Os fiéis e simpatizantes começaram a se concentrar, às 4h30, na praça da Igreja Matriz, centro de Cabrobó (PE). Em procissão, fazendo orações e carregando faixas de apoio a ele, os manifestantes seguiram até a Capela São Sebastião, localizada a quatro quilômetros da cidade, no Sítio Bela Vista, onde frei Luiz se instalou, disposto a levar até o fim o sacrifício, iniciado dia 26. Lá, o frei passou três horas – das 7 às 10 horas – atendendo aos visitantes, que, em fila indiana, aguardavam a vez de entrar na capela para receber a bênção. Em seguida, frei Luiz celebrou uma missa, ao lado do presidente da Comissão Pastoral da Terra (CPT), d. Tomás Balduíno, e, por volta das 15h30, recomeçou a recepção aos visitantes. A Polícia Militar estimou um público de 2.500 pessoas. A maior parte veio do Sergipe e Bahia – Estados que não seriam beneficiados pela transposição -, mas todos as nove unidades da Federação nordestinas estavam representadas.
"Estou aqui porque um ato como este não se vê fácil; ele está doando-se aos outros", disse a simpatizante Maria Doralice dos Santos, de 59 anos, que mora em Salgueiro, a 75 quilômetros de Cabrobó. "A gente não merece tanto." Para Maria Doralice, frei Luiz não é um cidadão comum e "o presidente (Lula) tem de ter piedade". Os índios das tribos truká, xucuru e tumbalalá expressaram o apoio, dançando toré. O Movimento dos Pequenos Agricultores (MPA) foi mais radical na solidariedade e decidiu, de forma coletiva, aderir à greve de fome. Ofereceram-se como voluntários quatro integrantes: José Santana Monte, 58 anos, de Iço (CE), José Hélio Ferreira da Silva, de 21, de Palmeira dos Índios (AL), Maria Isabel da Silva, de 24, de Monte Alegre (SE), e Romualdo Pessoa, de 21, de Areia (PB). Pessoa falou pelo grupo: "Precisamos defender a vida." Ele afirmou que a intenção é ir "até o limite de cada um". Monte, Ferreira da Silva, Maria Isabel e Pessoa foram abençoados pelo frei.

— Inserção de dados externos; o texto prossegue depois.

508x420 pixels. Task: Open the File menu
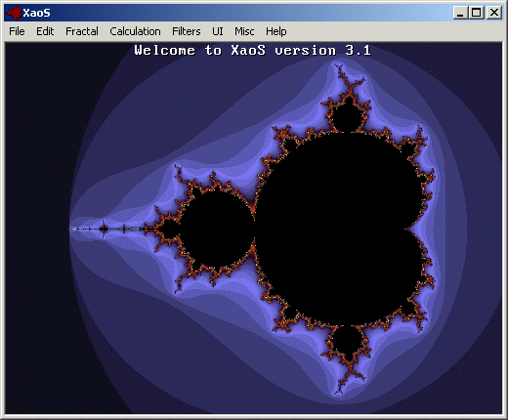coord(17,31)
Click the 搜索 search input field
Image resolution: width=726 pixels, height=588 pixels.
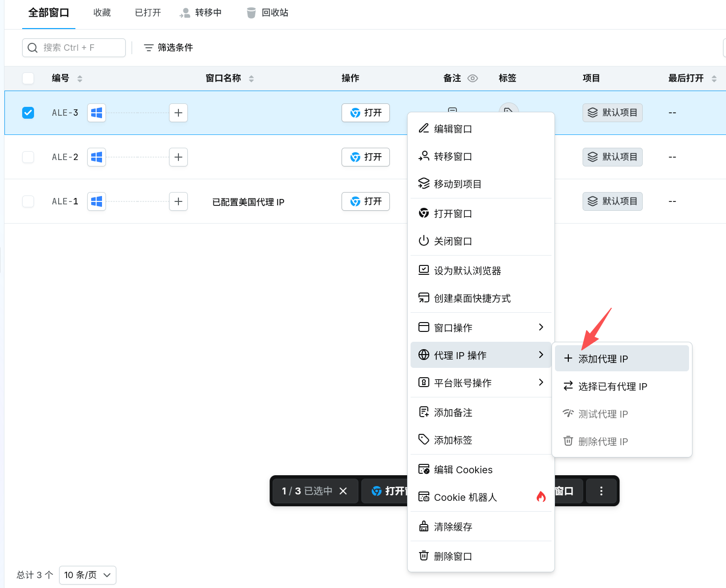74,48
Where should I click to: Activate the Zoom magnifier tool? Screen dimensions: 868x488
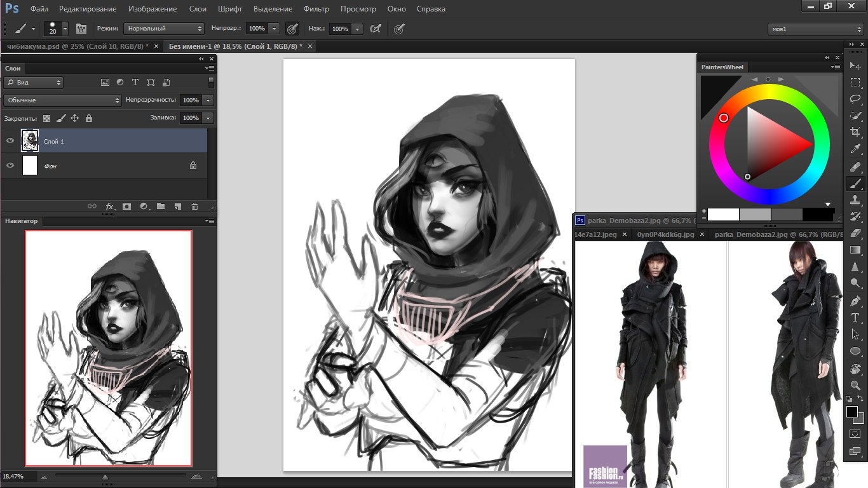pyautogui.click(x=855, y=385)
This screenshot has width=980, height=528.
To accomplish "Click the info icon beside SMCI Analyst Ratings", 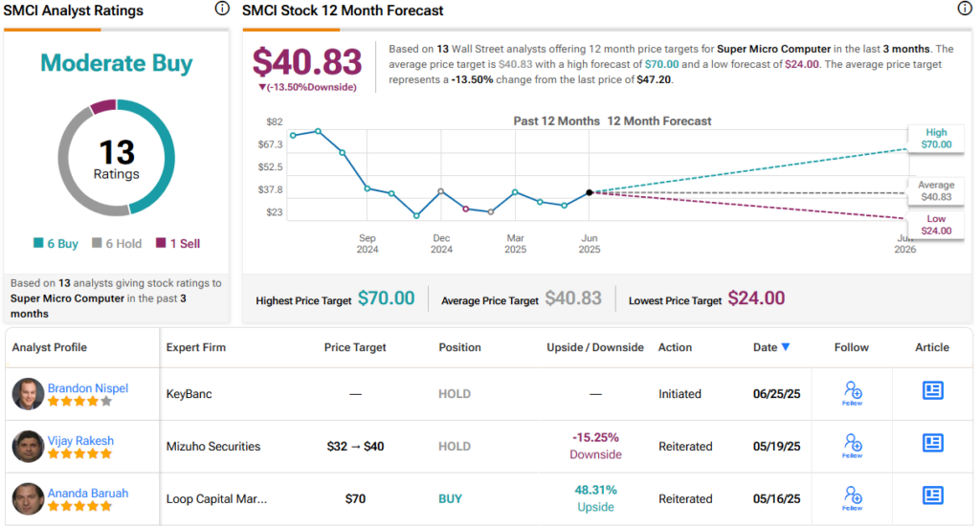I will point(222,8).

O MPA destacou que os voluntários são de Estados "doadores" (Sergipe e Alagoas) e "beneficiários" da transposição, o que mostraria que não há uma desarmonia entre os nordestinos. "Na hora que o rio morrer, não vai ter água para ninguém", lembrou a moradora Maria Áurea de Menezes, de 64 anos, de Cabrobó.
Para Aldemir Pinheiro, de 47 anos, casado, seis filhos, frei Luiz é "uma proteção para toda a região". Faixas qualificavam-no como "o anjo da guarda do Rio São Francisco" e defensor dos povos ribeirinhos, a exemplo de Edilene Marques Barreto, de 32 anos, de Santana do São Francisco (SE), que teme que o rio seque. "Se o bispo morrer e o rio secar, acabou-se tudo", complementou a ex-agricultora Maria Teodora Alexandre, de 72 anos, dez filhos – metade deles espalhada por São Paulo e Maceió.
A atenção do povo à celebração só foi quebrada pelo helicóptero trazendo o governador do Sergipe, João Alves (PFL), e os deputados Fernando Gabeira (PV-RJ) e José Sarney Filho (PV-MA). Era um momento da comunhão e Gabeira e Sarney Filho subiram no palanque armado para a celebração da Eucaristia.
Uma ambulância da prefeitura de Cabrobó manteve-se no local e, até à tarde, socorreu duas indígenas que tiveram pressão alta. Elas foram atendidas no hospital local. Água era distribuída com os presentes e, patrocinadas por Alves, cerca de 2 mil embalagens com alimentos foram fornecidas por dois restaurantes do município aos manifestantes. O governo do Sergipe foi responsável também pelos ônibus que levaram mais de mil sergipanos de 27 cidades.
Nas ruas de Cabrobó, o Clube de Diretores-Lojistas (CDL) e a administração municipal – o prefeito Eudes Caldas (PTB) apóia a proposta de transposição – contrapunham-se à luta do frei. "A transposição abastecerá 12 milhões de nordestinos", afirmava uma das faixas. A expectativa com a transposição é de crescimento econômico do município, ponto de captação das águas do São Francisco.